Ausgewählter Auszug ▸
Anders einkaufen in unserer Gemeinde
Ein Aufruf zum Nachdenken und Handeln
Dass das alles uns betrifft, dass wir dringend etwas ändern müssen, ist offensichtlich. Dass die Dringlichkeit des Themas endlich in der breiten Öffentlichkeit angekommen ist, ist gut. Viele reden darüber, (fast) keine politische Partei kann es sich mehr leisten, den
Klima- und Umweltschutz nicht als prominentes Thema auf ihrer Agenda zu haben. Es ist allerhöchste Zeit, aus unserer Komfortzone auszubrechen und zu handeln: politisch, gesellschaftlich, privat!
Was heißt das für uns in Sülz-Klettenberg, in unserer Pfarrgemeinde?
– Stichproben –
Für die ca. 25.000 Menschen, die im Einzugsgebiet unserer Gemeinde Sülz-Klettenberg leben, gibt es rund ums Jahr eine Vielzahl von Veranstaltungen, für die immer wieder Lebensmittel, Büromaterial und andere Gebrauchsgegenstände angeschafft werden müssen. Diese Einkäufe werden von vielen organisiert. Durch die dezentrale Organisation sind es viele Räder, die ineinander greifen – oder vielmehr nebeneinander herlaufen.

Angezeigte Einträge ▸
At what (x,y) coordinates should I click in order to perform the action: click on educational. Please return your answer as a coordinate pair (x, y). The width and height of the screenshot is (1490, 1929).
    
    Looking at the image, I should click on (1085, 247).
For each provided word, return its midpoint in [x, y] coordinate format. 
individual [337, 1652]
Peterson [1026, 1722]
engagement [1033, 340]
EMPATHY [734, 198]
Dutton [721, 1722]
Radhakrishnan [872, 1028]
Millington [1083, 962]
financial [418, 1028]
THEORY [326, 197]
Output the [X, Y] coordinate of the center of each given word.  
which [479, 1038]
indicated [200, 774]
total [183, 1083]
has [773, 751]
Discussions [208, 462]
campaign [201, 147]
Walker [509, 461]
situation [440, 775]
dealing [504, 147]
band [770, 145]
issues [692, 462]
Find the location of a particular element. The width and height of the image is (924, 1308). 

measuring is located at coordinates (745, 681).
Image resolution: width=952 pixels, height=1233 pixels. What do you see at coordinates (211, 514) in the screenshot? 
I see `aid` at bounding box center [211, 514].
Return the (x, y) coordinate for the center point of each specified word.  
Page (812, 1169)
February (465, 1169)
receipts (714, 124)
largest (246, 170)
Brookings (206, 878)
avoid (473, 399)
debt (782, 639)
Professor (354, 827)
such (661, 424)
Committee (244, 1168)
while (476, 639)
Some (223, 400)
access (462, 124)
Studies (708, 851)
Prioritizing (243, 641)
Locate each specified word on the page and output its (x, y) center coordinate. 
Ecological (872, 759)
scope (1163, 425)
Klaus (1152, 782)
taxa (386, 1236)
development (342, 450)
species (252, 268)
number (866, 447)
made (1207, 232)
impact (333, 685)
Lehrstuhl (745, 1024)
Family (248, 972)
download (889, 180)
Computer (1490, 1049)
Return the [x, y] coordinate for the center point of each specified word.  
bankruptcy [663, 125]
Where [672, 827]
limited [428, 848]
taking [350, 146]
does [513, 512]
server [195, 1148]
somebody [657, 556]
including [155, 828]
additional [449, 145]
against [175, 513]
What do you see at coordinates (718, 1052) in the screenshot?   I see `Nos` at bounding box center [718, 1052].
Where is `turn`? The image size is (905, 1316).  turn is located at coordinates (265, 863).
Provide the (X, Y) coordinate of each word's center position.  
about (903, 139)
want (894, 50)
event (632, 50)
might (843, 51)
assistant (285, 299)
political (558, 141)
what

Gestellte Aufgabe 1 ▸
Wie viele Menschen leben laut dem Aufruf zum anderen Einkaufen ungefähr im Einzugsgebiet der Gemeinde Sülz-Klettenberg?
Gestellte Aufgabe 2 ▸
Übernehmen Sie aus dem Aufruf zum anderen Einkaufen wörtlich die Stelle, die mit „Anders einkaufen in“ beginnt und bis einschließlich „in unserer Pfarrgemeinde?“ reicht.
Gestellte Aufgabe 3 ▸
Schreiben Sie den Aufruf zum anderen Einkaufen in der Gemeinde im Anschluss an seinen letzten Satz weiter.

Antwort 1 ▸
Etwa 25.000 Menschen.

Antwort 2 ▸
Anders einkaufen in unserer Gemeinde
Ein Aufruf zum Nachdenken und Handeln
Dass das alles uns betrifft, dass wir dringend etwas ändern müssen, ist offensichtlich. Dass die Dringlichkeit des Themas endlich in der breiten Öffentlichkeit angekommen ist, ist gut. Viele reden darüber, (fast) keine politische Partei kann es sich mehr leisten, den
Klima- und Umweltschutz nicht als prominentes Thema auf ihrer Agenda zu haben. Es ist allerhöchste Zeit, aus unserer Komfortzone auszubrechen und zu handeln: politisch, gesellschaftlich, privat!
Was heißt das für uns in Sülz-Klettenberg, in unserer Pfarrgemeinde?

Antwort 3 ▸
Es sind meistens Ehrenamtliche, die Einkäufe koordinieren. In ihrer Freizeit fahren sie zum Supermarkt oder zur Metro und kaufen nicht selten für sechzig, siebzig, manchmal für hunderte von Menschen ein. Der Einkaufszettel (egal ob auf Papier oder digital im Handy) ist in jedem Fall lang und hat oft im Vorfeld einiges an Überlegungen, Kalkulationen, Absprachen und Kopfzerbrechen gekostet. Aber spielen Kriterien wie Bio- oder Umweltsiegel, Fair Trade, Vermeidung von Verpackung, Herkunft der Produkte eine Rolle? Gibt es bereits ein Bewusstsein für nachhaltiges Einkaufen?
Mit einem Fragebogen und in persönlichen Telefonaten haben wir einige der „Einkäufer“ in St. Nikolaus, KarlBorromäus und St. Bruno zu ihrem Einkaufsverhalten befragt. Wir wollten Klarheit bekommen, um den Blick nach vorne zu richten: Worauf können wir beim Einkauf achten? Was können wir verändern? Wie können wir unseren Teil als Pfarrgemeinde dazu beitragen, damit wir bewusster und weniger umweltschädlich einkaufen und konsumieren?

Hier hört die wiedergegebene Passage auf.